LiDAR (Light Detection and Ranging) is an active optical imaging approach that uses lasers to determine the 3D environment around an object. It is one of the technologies that computer vision solutions (which rely purely on ambient light and do not use lasers for 3D perception) are trying to disrupt. The common theme is that human drivers do not need LiDAR for depth perception, so neither should machines. Current commercial L3 autonomous driving features (complete autonomy in specific geographies and weather conditions, with the driver ready to take control within seconds) products today use LiDAR. Purely vision-based techniques have still not been able to offer this capability commercially.

ADVERTISEMENT

TeslaTSLA
is a dominant proponent of using passive camera-based computer vision to provide passenger vehicle autonomy. During the company’s recent AI Day event, Elon Musk and his engineers provided an impressive presentation of its AI, data management and computing capabilities that support, amongst other initiatives, the Full Self Driving (FSD) feature on multiple Tesla models. FSD requires the human driver to be engaged in the driving task at all times (which is consistent with L2 autonomy). Currently, this option is available on 160,000 vehicles purchased by customers in the U.S. and Canada. A suite of 8 cameras on each vehicle provides a 360° occupancy map. Camera (and other) data from these vehicles are used to train its neural network (which uses auto-labeling) to recognize objects, plot potential vehicle trajectories, select optimum ones and activate the appropriate control actions. ~75K updates of the neural network have occurred over the past 12 months (~1 update every 7 minutes) as new data is continually collected and labeling errors or manoeuvering mistakes are detected. The trained network executes planning and control actions through an onboard, redundant architecture of purpose-built compute electronics. Tesla expects FSD to eventually lead to autonomous vehicles (AVs), which provide complete autonomy in certain operational design domains with no human driver engagement required (also referred to as L4 autonomy).
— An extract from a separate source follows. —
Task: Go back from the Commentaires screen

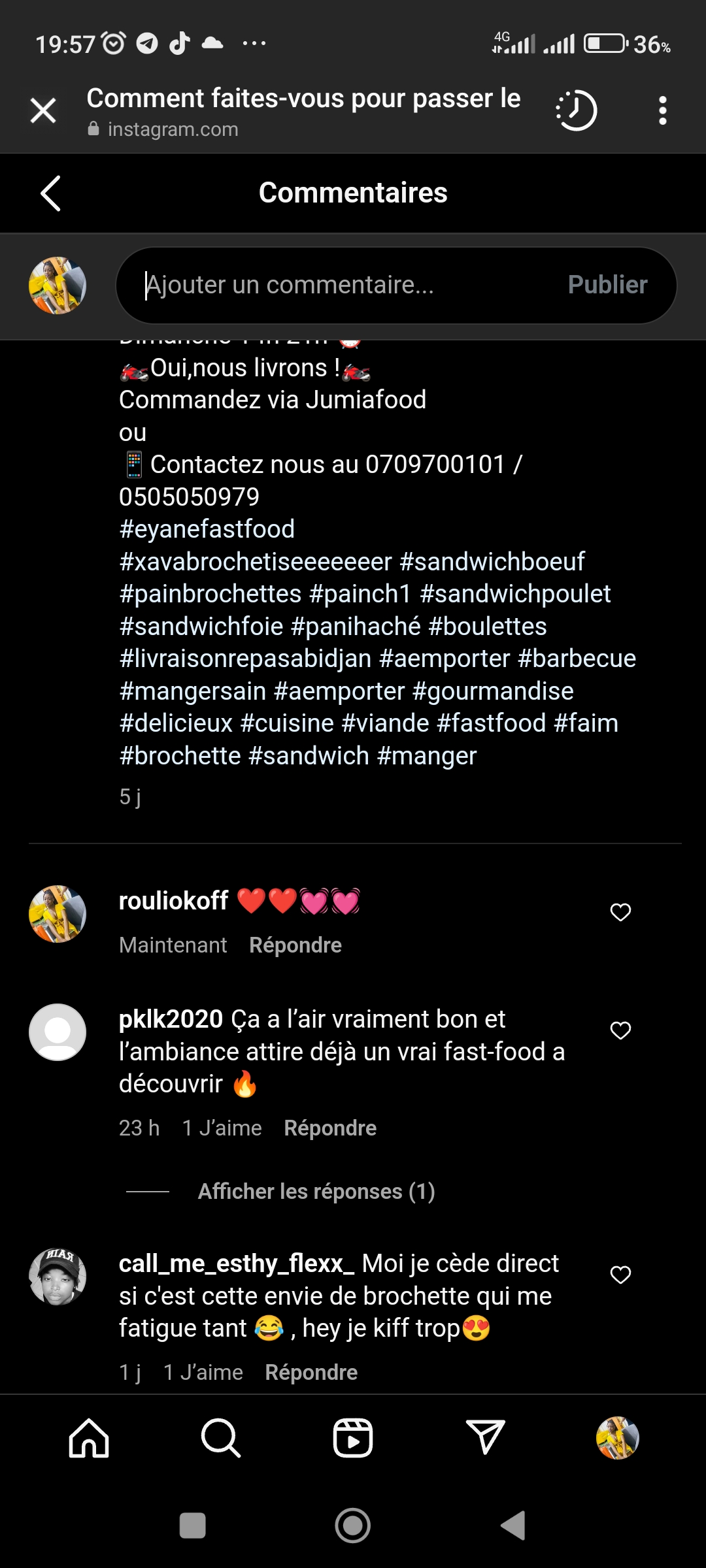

Other companies like Phiar, Helm.ai and NODAR are also pursuing the computer vision avenue. NODAR aims to significantly expand the imaging range and 3D perception of stereo camera systems by learning to adjust for camera misalignment and vibration effects through patented machine learning algorithms. It recently raised $12M for the productization of its flagship product, Hammerhead™, which utilizes “off-the-shelf” automotive-grade cameras and standard compute platforms.

Apart from cost and size, a frequent argument against using LiDAR is that it has limited range and resolution compared to cameras. For example, LiDARs with a 200 m range and 5-10 M points/second (PPS akin to resolution) are available today. At 200 m, small obstacles like bricks or tire debris will register very few points (maybe 2-3 in the vertical and 3-5 in the horizontal direction), making object recognition difficult. Things get even more coarse at longer ranges. By comparison, standard megapixel cameras running at 30 Hz can generate 30M pixels/second, enabling superior object recognition even at long ranges. More advanced cameras (12 M pixels) can increase this even further. The issue is how to utilize this massive data and produce actionable perception with millisecond-level latencies, low power consumption and degraded lighting conditions.

ADVERTISEMENT


Recogni, a California-based company, is trying to solve this problem. According to CEO Mark Bolitho, its mission is to “deliver superhuman visual perception for fully autonomous vehicles.” The company was founded in 2017, has raised $75M to date and has 70 employees. R.K. Anand, an alum of Juniper Networks, is one of the co-founders and Chief Product Officer. He believes that using higher resolution cameras, with > 120 dB dynamic range, running at high frame rates (for example, OnSemi, Sony and Omnivision) provides the data required to create high-resolution 3D information, which is critical for realizing AVs. The enablers to this are:

  1. Custom-designed ASICs to process the data efficiently and produce accurate and high-resolution 3D maps of the car environment. These are fabricated on a TSMC 7 nm process, with a chip size of 100 mm², operating at a 1 GHz frequency.
  2. Proprietary machine learning algorithms to process millions of data points offline to create the trained neural network, which can then operate efficiently and learn continuously. This network provides the perception and includes object classification & detection, semantic segmentation, lane detection, traffic signs and traffic light recognition
  3. Minimizing off-chip storage and multiplication operations which are power intensive and create high latency. Recogni’s ASIC design is optimized for logarithmic math and uses addition. Further efficiencies are realized by clustering weights optimally in the trained neural network.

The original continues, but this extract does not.